Great as they are, and greater far to be, the United States, too, are
but a series of steps in the eternal process of creative thought.
And here is, to my mind, their final justification, and certain
perpetuity. There is in that sublime process, in the laws of the
universe--and, above all, in the moral law--something that would make
unsatisfactory, and even vain and contemptible, all the triumphs of
war, the gains of peace, and the proudest worldly grandeur of all the
nations that have ever existed, or that (ours included) now exist,
except that we constantly see, through all their worldly career,
however struggling and blind and lame, attempts, by all ages, all
peoples, according to their development, to reach, to press, to
progress on, and ever farther on, to more and more advanced ideals.

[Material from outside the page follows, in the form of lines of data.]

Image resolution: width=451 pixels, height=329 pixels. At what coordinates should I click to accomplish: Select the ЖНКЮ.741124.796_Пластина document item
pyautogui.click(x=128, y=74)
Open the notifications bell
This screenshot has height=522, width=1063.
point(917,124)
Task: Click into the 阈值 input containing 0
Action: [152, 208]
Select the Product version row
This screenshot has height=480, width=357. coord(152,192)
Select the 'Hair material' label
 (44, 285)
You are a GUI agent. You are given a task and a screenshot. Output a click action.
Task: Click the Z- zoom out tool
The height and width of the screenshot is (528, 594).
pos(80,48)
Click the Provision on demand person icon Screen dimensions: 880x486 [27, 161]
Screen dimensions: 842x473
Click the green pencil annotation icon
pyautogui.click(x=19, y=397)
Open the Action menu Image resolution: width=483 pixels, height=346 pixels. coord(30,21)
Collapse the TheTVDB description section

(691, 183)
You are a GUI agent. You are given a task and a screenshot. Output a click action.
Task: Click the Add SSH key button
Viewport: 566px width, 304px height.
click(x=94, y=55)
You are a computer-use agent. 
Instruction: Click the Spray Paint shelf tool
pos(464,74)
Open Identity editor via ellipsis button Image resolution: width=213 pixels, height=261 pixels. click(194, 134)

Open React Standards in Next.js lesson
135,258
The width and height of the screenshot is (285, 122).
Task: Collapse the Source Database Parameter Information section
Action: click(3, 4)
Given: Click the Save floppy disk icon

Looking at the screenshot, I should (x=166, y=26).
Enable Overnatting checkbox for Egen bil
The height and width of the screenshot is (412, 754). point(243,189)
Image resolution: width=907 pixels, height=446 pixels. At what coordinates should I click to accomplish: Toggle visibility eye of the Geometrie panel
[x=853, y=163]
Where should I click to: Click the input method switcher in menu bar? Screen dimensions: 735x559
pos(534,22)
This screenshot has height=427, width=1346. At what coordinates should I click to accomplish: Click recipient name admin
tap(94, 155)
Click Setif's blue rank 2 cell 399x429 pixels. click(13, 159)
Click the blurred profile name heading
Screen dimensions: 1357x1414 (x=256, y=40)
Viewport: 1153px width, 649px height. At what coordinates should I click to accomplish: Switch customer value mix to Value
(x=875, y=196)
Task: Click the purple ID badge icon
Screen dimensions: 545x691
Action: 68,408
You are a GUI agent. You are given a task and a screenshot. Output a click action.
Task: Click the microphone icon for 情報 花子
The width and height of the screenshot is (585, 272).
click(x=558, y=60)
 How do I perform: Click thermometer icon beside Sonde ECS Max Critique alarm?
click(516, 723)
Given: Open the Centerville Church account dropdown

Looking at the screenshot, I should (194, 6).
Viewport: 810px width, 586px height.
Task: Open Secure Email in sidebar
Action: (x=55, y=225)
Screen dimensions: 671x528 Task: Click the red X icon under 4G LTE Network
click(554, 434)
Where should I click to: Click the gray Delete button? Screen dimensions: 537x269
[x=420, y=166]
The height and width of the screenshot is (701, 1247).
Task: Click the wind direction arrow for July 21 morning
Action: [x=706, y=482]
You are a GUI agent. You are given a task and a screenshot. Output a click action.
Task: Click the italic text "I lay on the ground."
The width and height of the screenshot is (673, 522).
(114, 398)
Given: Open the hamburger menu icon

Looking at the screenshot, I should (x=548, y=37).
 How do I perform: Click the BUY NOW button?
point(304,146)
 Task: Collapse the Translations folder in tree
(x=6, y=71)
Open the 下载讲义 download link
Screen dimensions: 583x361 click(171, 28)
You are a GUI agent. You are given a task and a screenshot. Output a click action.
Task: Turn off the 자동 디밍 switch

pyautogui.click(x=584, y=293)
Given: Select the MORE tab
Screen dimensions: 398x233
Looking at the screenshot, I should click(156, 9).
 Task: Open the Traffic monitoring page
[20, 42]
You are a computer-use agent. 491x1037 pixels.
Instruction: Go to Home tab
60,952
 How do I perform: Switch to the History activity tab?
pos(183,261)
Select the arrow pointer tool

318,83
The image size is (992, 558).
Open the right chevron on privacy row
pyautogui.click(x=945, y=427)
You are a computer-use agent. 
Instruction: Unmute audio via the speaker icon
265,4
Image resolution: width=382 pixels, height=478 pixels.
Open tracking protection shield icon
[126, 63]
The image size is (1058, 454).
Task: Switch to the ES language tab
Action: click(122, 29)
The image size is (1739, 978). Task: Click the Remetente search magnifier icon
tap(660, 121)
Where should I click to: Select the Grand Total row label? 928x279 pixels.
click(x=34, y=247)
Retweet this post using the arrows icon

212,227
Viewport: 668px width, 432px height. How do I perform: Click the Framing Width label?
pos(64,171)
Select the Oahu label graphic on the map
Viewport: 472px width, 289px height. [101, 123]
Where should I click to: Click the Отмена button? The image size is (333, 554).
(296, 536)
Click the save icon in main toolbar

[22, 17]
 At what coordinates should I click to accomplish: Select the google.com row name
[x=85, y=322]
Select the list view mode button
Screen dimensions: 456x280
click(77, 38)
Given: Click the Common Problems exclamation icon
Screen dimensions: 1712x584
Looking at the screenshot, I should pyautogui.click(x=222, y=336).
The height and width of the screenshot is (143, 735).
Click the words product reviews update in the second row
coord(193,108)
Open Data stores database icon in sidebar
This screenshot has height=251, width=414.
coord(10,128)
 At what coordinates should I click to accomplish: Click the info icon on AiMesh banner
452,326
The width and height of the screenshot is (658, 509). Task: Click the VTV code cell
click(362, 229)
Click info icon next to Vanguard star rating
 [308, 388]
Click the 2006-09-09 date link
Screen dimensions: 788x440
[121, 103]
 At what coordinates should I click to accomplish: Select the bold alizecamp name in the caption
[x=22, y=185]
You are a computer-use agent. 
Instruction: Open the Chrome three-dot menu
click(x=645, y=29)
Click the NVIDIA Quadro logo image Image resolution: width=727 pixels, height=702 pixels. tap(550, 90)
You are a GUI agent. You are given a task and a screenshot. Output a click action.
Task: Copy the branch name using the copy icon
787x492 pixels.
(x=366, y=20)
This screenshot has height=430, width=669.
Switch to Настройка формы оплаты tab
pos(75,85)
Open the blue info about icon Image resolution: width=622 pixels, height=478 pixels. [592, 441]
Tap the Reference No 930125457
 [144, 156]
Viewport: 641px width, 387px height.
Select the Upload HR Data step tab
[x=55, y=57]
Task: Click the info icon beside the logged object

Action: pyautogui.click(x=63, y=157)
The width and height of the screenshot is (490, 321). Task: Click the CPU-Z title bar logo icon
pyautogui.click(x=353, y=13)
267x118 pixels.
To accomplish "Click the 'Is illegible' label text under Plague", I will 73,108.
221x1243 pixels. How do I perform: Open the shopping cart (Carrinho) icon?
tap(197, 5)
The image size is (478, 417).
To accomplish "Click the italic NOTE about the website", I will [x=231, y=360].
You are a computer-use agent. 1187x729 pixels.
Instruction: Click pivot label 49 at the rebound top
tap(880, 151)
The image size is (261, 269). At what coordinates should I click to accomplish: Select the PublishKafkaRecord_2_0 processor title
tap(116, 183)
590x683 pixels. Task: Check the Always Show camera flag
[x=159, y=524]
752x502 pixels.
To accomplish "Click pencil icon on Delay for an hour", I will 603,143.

The glory of the republic of the United States, in my opinion, is
to be that, emerging in the light of the modern and the splendor of
science, and solidly based on the past, it is to cheerfully range
itself, and its politics are henceforth to come, under those universal
laws, and embody them, and carry them out, to serve them. And as only
that individual becomes truly great who understands well that, while
complete in himself in a certain sense, he is but a part of the
divine, eternal scheme, and whose special life and laws are adjusted
to move in harmonious relations with the general laws of Nature, and
especially with the moral law, the deepest and highest of all, and the
last vitality of man or state--so the United States may only become
the greatest and the most continuous, by understanding well their
harmonious relations with entire humanity and history, and all their
laws and progress, sublimed with the creative thought of Deity,
through all time, past, present, and future.